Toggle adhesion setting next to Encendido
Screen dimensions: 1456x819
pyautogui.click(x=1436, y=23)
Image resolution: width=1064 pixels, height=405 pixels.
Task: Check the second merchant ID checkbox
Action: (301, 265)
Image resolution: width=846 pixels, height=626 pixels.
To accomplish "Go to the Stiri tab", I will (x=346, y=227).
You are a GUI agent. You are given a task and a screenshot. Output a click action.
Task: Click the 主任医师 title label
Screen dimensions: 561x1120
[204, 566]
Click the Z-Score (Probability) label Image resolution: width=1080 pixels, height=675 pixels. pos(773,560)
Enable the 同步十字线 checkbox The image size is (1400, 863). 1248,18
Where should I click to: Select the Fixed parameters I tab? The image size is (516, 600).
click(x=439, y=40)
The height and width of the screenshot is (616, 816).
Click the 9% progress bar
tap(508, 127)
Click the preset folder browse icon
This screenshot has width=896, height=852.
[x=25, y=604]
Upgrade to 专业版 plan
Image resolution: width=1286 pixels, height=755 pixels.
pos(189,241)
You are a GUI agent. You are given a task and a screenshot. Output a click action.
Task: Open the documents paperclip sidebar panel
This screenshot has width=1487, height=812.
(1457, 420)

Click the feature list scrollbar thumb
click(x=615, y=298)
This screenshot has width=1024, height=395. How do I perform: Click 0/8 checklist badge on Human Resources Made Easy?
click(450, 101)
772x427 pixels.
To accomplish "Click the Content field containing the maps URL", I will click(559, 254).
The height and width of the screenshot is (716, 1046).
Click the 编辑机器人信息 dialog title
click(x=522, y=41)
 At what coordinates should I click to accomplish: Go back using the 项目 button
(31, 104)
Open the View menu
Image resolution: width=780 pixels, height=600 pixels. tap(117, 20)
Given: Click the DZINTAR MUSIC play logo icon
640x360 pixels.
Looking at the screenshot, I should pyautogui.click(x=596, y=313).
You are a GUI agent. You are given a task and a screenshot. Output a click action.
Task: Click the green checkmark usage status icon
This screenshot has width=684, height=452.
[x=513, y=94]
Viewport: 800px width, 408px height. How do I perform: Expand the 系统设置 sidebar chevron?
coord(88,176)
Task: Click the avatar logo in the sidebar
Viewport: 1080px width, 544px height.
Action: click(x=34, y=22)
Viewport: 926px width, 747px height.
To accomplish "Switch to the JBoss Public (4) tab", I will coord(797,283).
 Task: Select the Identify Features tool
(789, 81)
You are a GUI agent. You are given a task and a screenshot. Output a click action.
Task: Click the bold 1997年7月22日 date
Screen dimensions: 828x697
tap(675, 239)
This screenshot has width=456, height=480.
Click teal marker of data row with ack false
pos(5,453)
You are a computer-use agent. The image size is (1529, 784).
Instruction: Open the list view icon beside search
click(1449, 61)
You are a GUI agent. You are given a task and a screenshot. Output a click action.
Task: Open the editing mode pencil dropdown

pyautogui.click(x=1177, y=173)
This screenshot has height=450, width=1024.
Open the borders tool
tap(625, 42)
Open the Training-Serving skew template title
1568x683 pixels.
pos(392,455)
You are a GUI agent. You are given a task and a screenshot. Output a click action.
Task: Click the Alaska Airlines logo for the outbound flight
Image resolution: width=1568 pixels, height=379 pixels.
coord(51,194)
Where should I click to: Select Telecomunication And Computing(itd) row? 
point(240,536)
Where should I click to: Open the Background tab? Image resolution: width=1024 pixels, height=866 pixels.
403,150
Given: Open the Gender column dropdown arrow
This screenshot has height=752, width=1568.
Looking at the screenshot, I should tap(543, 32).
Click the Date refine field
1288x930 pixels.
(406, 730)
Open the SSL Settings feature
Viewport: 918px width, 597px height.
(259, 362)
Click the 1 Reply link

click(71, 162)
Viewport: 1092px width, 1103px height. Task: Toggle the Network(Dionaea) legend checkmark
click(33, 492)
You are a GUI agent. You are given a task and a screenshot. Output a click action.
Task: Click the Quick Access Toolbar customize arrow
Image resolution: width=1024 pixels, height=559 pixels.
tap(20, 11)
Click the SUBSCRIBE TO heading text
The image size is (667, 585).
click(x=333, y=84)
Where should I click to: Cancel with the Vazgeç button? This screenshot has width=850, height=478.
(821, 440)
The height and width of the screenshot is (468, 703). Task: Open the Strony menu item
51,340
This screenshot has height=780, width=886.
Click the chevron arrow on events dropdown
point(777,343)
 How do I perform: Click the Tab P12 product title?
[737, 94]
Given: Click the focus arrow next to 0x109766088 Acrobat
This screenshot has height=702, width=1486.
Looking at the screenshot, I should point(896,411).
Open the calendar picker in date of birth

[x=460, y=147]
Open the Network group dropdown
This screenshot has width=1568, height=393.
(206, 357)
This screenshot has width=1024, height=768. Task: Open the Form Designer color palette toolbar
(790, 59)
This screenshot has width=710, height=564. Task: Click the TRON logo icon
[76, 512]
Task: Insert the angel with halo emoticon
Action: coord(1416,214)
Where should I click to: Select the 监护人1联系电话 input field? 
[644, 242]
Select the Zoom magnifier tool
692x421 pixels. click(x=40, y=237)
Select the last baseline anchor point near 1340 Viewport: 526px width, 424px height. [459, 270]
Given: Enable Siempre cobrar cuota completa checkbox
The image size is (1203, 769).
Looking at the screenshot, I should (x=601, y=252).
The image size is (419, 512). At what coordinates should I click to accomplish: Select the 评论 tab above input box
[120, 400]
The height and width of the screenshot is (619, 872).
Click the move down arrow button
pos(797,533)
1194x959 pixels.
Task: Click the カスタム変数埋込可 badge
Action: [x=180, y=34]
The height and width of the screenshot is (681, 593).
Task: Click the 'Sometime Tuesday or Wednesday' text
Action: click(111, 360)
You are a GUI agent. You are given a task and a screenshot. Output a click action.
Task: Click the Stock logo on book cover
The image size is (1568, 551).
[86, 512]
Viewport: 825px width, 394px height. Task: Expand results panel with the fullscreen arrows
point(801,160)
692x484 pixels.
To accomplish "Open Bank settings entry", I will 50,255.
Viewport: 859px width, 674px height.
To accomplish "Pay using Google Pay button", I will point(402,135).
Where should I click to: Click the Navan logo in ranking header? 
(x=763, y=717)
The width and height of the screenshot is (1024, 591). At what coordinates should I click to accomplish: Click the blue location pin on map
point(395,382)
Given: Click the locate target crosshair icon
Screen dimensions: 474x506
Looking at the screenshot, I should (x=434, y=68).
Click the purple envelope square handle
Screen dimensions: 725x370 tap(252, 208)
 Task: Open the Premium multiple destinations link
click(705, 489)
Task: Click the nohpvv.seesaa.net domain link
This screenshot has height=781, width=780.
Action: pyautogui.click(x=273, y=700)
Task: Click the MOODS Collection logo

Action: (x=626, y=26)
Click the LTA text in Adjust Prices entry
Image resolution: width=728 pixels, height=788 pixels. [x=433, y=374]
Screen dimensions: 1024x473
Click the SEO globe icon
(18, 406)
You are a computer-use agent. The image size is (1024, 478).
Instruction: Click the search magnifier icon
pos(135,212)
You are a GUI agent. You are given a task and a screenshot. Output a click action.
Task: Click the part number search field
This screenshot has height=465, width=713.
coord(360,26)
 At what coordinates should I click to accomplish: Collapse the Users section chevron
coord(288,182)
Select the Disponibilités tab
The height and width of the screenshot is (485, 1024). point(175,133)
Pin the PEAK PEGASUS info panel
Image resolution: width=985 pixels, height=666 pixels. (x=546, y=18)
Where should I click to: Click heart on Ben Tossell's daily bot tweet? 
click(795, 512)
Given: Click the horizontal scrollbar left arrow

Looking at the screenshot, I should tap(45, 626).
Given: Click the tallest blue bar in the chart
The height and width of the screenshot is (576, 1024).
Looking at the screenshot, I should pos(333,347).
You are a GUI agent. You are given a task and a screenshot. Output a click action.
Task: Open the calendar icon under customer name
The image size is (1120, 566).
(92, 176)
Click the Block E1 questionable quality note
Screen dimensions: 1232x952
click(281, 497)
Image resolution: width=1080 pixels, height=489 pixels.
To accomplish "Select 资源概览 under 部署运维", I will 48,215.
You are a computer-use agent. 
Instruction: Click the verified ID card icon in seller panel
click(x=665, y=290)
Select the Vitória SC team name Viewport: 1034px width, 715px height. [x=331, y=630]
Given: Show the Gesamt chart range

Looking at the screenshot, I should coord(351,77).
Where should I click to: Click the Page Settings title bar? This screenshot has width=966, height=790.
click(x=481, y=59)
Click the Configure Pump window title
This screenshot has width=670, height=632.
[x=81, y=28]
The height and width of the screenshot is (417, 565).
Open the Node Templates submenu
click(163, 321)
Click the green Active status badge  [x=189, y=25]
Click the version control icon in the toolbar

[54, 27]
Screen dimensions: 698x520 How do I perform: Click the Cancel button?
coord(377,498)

_Your objective_
Write out, word for word, the line containing "Given: Show the Gesamt chart range" and all the lines after it in the entries above, and nothing more.

_Exercise result_
Given: Show the Gesamt chart range

Looking at the screenshot, I should coord(351,77).
Where should I click to: Click the Page Settings title bar? This screenshot has width=966, height=790.
click(x=481, y=59)
Click the Configure Pump window title
This screenshot has width=670, height=632.
[x=81, y=28]
The height and width of the screenshot is (417, 565).
Open the Node Templates submenu
click(163, 321)
Click the green Active status badge  [x=189, y=25]
Click the version control icon in the toolbar

[54, 27]
Screen dimensions: 698x520 How do I perform: Click the Cancel button?
coord(377,498)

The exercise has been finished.